A source of problems may also be the PCTINCREASE parameter, the default value of which is 50 (meaning that each new extent is one and a half times bigger than the previous one); you can compute it, it quickly becomes very big, and an extent allocation may fail because it's just enormous. Be very careful not to have objects created with a value for PCTINCREASE bigger than 10 or 20 at most. And if you have a fair idea about the final size of a table, create it with this size, set NEXT to 10% of the creation (INITIAL parameter) and PCTINCREASE to 0, which is just perfect for 99% of cases.

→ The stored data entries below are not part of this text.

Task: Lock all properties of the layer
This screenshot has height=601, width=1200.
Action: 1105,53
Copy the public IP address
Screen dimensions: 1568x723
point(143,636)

- The segment has reached its maximum number of extents
Prior to Oracle 7.3, the maximum number of extents which can be allocated to a segment is limited (it depends on the block size - 121 for the common 2K block size, roughly twice as much for a 4K block size, and so on). You can specify that the number of extents is unlimited with Oracle8. You will get this error 99% of the time with rollback segments (see the paper on rollback segments). It usually means they have been improperly sized (extents are too small). There is a script in the X-rated section of the oriolecorp website to deal with such problems, but this is definitely NOT a script for beginners - resize your rollback segments manually, you will learn in the process...
By regularly monitoring your tablespaces and segments - and you will find on the oriolecorp.com website a number of free scripts to do that - you will be able to anticipate problems and add datafiles or reorganize your databases before problems occur.